L'8 gennaio è stato dichiarato lo stato di emergenza nazionale in Ecuador per 60 giorni a causa di una crisi di sicurezza e di rivolte nelle carceri. L'ordine è stato emesso dal neoeletto presidente Daniel Noboa dopo l'evasione dal carcere del signore della droga Jose Adolfo Macias Villamar.

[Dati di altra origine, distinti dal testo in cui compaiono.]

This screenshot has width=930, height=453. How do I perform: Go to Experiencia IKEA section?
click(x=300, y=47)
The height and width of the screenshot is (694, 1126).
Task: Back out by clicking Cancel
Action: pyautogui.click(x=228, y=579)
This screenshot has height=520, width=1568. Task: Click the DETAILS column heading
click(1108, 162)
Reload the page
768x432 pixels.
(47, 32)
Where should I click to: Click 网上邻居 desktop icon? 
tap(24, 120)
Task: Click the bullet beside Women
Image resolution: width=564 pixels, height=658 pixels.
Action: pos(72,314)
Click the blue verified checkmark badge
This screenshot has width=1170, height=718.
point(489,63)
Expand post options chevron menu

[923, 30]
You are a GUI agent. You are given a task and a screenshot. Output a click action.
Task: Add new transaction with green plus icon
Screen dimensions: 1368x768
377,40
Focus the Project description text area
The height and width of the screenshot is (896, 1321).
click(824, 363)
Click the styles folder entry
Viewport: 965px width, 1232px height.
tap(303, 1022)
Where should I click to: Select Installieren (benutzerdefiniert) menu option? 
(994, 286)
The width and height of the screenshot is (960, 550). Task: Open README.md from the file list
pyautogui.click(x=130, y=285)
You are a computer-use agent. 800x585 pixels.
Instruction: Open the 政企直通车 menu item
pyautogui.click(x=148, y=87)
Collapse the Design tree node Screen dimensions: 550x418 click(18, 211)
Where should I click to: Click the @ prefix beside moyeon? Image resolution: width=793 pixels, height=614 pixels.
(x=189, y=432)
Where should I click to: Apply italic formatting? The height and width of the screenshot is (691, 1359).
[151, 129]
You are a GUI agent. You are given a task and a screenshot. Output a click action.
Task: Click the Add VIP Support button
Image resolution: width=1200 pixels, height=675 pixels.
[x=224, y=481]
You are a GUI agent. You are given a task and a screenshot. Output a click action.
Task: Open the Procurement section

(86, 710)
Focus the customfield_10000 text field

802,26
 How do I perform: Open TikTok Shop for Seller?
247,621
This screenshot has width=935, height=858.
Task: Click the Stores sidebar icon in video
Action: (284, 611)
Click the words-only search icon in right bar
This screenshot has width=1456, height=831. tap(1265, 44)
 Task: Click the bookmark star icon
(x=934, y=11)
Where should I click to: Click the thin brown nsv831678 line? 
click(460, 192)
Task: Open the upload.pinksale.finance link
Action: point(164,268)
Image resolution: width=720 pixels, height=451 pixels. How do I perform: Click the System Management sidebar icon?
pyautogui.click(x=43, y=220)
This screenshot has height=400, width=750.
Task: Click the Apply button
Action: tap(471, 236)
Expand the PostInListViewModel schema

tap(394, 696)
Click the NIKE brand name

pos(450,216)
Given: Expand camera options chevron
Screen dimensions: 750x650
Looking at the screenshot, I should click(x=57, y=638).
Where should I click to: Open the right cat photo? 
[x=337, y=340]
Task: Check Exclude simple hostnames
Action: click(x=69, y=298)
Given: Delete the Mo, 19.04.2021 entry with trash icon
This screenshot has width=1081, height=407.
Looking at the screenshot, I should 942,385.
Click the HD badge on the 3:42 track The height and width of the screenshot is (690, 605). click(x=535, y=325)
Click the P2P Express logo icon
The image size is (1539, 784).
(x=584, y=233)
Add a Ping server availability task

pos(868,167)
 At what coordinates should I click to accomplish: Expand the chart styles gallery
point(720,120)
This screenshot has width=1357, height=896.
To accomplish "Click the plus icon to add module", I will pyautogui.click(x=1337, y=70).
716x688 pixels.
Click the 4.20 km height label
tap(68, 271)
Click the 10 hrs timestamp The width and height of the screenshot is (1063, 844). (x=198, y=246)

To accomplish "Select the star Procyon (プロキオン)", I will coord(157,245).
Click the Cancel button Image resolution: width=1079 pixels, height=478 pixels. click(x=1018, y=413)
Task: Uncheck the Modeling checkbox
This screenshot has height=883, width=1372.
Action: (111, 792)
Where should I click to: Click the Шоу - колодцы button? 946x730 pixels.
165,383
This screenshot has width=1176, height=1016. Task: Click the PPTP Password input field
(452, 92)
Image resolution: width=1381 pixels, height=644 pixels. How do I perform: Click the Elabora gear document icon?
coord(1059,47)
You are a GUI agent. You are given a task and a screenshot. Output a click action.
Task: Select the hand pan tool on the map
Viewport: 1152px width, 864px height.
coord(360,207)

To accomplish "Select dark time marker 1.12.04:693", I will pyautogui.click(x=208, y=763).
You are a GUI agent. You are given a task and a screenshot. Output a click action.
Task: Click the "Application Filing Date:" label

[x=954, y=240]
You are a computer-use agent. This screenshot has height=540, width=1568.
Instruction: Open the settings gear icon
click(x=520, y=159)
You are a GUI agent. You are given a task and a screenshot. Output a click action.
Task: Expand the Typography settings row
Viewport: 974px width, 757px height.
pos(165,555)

Fito - Il prigioniero più ricercato dell'Ecuador
Meglio conosciuto con lo pseudonimo di Fito, Adolfo è stato condannato a 34 anni per diversi reati nel 2011. In seguito alla sua evasione, si è verificata una serie di rivolte carcerarie in tutto il Paese. Circa 200 funzionari e guardie carcerarie sono stati presi in ostaggio dai detenuti. Le forze di sicurezza hanno poi ripreso il controllo delle carceri. Questi incidenti hanno portato alla dichiarazione di emergenza; è stato inoltre imposto un coprifuoco notturno dalle 23:00 alle 05:00 (ora locale).
Stato di emergenza nazionale
Durante il periodo di emergenza, tutti i cittadini stranieri che entrano in Ecuador attraverso i valichi di frontiera con il Perù o la Colombia dovranno presentare un certificato apostillato che attesti l'assenza di precedenti penali, rilasciato dal Paese di origine o, se vivono all'estero, dal Paese di residenza negli ultimi cinque anni. I viaggiatori aerei non saranno soggetti a questi requisiti in questo momento.
Perù e Colombia in allarme
Il 9 gennaio è stato dichiarato lo stato di emergenza al confine settentrionale del Perù con l'Ecuador. Almeno 500 soldati sono stati dislocati al confine. Il 10 gennaio è stato dispiegato ulteriore personale di sicurezza al confine tra Colombia ed Ecuador, in particolare a Ipiales, Chiles, Mataje e Carlosama.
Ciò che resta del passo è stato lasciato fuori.